(Données fournies):
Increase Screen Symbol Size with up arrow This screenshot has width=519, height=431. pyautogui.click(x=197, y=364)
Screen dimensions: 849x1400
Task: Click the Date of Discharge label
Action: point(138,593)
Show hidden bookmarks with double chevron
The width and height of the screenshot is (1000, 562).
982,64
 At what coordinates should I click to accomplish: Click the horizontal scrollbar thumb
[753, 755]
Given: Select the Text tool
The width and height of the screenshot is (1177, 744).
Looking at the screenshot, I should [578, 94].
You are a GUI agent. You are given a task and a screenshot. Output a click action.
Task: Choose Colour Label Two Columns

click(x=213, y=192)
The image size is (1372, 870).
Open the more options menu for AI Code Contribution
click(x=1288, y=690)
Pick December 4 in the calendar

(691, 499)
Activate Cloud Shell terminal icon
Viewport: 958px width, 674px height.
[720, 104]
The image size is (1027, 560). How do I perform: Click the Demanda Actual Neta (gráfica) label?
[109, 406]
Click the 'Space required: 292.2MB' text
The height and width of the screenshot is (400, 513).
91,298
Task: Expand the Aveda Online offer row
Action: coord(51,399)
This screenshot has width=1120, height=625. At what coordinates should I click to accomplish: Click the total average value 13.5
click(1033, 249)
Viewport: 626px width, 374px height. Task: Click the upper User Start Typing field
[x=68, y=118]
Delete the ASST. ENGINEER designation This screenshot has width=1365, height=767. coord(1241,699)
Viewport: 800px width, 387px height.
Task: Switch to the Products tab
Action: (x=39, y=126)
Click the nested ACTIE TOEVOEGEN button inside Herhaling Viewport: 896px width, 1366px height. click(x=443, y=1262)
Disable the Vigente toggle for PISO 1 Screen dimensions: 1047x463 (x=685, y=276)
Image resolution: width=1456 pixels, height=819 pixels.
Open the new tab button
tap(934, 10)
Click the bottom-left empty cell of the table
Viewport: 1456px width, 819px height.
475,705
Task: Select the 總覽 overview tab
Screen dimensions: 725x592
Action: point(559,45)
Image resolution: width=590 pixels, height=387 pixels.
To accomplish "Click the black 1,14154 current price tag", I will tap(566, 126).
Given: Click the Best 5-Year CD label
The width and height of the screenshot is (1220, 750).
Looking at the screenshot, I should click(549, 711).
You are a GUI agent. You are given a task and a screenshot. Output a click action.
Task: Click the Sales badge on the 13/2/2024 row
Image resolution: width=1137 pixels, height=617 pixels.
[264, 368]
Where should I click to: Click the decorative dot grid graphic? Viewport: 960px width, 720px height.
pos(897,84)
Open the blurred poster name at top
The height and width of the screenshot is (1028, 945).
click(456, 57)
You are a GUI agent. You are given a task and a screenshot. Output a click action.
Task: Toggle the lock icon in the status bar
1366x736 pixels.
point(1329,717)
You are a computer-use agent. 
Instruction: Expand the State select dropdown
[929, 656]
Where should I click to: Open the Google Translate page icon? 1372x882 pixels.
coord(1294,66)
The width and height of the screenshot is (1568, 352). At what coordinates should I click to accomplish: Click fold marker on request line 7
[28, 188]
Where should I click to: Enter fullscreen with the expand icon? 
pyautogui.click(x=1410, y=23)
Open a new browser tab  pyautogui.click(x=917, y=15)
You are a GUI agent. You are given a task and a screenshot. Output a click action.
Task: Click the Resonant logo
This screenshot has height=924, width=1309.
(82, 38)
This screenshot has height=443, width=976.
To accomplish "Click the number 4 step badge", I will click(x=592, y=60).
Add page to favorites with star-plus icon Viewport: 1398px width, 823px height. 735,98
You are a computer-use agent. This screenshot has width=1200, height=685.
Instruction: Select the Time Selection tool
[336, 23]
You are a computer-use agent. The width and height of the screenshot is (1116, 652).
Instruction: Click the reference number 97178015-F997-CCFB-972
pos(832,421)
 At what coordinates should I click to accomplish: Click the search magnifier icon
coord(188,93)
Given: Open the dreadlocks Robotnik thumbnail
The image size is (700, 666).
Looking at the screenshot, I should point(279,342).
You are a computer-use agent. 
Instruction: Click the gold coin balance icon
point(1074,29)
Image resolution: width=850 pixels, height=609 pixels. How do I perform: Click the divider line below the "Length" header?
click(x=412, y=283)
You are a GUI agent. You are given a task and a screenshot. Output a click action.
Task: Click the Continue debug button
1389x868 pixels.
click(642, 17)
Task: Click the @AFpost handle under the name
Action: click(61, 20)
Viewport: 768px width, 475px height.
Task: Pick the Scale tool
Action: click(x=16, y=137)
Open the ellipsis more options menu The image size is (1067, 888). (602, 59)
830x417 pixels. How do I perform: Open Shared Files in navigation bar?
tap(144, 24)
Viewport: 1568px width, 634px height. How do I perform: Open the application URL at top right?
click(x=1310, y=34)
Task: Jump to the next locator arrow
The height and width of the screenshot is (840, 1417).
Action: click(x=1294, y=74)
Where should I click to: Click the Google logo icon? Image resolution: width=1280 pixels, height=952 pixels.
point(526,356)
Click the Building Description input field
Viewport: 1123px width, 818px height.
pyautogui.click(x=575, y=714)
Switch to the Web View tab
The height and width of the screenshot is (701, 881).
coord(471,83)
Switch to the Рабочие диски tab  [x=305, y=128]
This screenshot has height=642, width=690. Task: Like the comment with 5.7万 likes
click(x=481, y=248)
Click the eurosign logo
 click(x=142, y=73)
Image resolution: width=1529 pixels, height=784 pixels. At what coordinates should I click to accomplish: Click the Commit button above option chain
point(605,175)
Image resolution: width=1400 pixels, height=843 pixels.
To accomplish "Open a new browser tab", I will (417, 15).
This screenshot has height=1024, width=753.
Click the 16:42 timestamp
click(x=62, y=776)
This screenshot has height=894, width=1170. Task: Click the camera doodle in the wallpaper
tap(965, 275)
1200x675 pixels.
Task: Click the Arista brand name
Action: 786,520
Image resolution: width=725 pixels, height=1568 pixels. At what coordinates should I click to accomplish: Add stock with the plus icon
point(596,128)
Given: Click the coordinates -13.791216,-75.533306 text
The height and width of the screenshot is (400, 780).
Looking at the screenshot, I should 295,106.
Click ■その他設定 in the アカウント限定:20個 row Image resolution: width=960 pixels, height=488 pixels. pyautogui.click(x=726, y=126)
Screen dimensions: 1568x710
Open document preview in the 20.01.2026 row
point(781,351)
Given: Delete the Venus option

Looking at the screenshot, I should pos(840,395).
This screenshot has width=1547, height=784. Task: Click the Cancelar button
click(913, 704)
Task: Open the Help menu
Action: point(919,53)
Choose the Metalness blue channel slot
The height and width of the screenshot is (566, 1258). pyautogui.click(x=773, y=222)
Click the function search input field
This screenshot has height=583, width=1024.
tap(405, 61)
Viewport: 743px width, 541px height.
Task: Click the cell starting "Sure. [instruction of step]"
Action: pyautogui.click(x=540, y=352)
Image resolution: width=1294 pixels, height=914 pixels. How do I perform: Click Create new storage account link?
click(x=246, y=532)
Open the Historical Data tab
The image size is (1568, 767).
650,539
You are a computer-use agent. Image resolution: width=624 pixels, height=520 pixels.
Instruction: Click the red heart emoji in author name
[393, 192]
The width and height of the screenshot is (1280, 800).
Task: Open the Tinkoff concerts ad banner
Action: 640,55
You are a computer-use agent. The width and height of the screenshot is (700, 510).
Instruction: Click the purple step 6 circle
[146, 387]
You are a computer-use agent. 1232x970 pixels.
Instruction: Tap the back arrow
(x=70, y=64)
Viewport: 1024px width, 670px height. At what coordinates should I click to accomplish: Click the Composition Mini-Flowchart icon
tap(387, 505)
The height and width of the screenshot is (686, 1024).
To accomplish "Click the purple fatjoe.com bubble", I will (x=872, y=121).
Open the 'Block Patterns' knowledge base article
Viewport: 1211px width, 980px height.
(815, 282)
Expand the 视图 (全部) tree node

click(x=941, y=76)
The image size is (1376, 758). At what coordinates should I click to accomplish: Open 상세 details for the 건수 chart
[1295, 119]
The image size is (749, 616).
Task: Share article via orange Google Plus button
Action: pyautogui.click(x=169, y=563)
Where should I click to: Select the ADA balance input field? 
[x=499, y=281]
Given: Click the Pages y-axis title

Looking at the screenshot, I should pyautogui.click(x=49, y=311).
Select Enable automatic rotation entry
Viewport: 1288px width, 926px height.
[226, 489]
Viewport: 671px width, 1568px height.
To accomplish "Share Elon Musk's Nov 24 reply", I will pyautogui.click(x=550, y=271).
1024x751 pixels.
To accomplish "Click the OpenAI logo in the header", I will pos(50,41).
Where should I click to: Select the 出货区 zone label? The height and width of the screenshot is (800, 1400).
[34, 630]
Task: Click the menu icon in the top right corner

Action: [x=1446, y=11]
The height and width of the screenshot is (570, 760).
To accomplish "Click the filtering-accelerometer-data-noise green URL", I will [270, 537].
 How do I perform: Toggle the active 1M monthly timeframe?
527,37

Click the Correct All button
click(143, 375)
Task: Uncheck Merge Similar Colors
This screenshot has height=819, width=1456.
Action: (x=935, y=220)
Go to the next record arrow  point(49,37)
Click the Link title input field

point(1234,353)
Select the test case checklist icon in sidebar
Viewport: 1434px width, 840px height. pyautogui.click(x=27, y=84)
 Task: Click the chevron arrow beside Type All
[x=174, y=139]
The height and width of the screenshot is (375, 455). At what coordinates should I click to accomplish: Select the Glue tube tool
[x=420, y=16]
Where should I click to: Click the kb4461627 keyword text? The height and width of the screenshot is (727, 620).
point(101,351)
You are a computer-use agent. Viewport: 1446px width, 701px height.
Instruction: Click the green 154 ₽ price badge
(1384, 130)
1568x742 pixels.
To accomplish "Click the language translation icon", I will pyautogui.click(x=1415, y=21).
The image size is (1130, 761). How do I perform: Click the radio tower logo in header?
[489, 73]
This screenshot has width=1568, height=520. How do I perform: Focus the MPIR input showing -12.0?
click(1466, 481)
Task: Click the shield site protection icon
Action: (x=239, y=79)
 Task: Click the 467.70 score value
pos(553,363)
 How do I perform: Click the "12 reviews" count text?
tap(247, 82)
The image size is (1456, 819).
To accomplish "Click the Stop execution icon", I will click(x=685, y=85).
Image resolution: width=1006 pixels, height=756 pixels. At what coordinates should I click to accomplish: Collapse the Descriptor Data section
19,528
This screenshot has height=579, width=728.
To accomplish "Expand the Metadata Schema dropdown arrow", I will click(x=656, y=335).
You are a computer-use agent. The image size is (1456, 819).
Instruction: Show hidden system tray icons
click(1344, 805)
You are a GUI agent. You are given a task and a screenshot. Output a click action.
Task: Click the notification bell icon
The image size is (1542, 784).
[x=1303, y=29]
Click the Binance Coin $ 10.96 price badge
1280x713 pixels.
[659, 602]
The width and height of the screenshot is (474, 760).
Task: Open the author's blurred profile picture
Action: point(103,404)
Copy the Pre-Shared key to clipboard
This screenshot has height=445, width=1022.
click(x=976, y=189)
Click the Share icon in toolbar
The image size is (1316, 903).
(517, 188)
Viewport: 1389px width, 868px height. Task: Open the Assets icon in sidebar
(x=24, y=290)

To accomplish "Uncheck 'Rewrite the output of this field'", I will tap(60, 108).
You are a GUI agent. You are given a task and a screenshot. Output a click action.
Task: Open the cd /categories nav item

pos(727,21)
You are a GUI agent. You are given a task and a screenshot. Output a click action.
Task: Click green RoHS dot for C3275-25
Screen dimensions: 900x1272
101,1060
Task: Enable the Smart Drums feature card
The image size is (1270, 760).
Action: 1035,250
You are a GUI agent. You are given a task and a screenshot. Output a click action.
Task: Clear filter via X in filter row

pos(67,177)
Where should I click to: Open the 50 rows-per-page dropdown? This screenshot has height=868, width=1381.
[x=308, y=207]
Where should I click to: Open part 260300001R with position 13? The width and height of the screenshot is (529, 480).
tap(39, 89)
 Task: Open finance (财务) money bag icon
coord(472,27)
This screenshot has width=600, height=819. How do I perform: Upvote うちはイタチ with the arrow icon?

(Consigne): Mettez dans une liste JSON de chaînes les lignes des données en commençant par celle qui contient « Where should I click to: Select the ADA » et en finissant par celle qui contient « [x=420, y=16] ». Chaque ligne doit former une chaîne, et les lignes vides sont à laisser de côté.

(Corrigé):
[
  "Where should I click to: Select the ADA balance input field? ",
  "[x=499, y=281]",
  "Given: Click the Pages y-axis title",
  "Looking at the screenshot, I should pyautogui.click(x=49, y=311).",
  "Select Enable automatic rotation entry",
  "Viewport: 1288px width, 926px height.",
  "[226, 489]",
  "Viewport: 671px width, 1568px height.",
  "To accomplish \"Share Elon Musk's Nov 24 reply\", I will pyautogui.click(x=550, y=271).",
  "1024x751 pixels.",
  "To accomplish \"Click the OpenAI logo in the header\", I will pos(50,41).",
  "Where should I click to: Select the 出货区 zone label? The height and width of the screenshot is (800, 1400).",
  "[34, 630]",
  "Task: Click the menu icon in the top right corner",
  "Action: [x=1446, y=11]",
  "The height and width of the screenshot is (570, 760).",
  "To accomplish \"Click the filtering-accelerometer-data-noise green URL\", I will [270, 537].",
  " How do I perform: Toggle the active 1M monthly timeframe?",
  "527,37",
  "Click the Correct All button",
  "click(143, 375)",
  "Task: Uncheck Merge Similar Colors",
  "This screenshot has height=819, width=1456.",
  "Action: (x=935, y=220)",
  "Go to the next record arrow  point(49,37)",
  "Click the Link title input field",
  "point(1234,353)",
  "Select the test case checklist icon in sidebar",
  "Viewport: 1434px width, 840px height. pyautogui.click(x=27, y=84)",
  " Task: Click the chevron arrow beside Type All",
  "[x=174, y=139]",
  "The height and width of the screenshot is (375, 455). At what coordinates should I click to accomplish: Select the Glue tube tool",
  "[x=420, y=16]"
]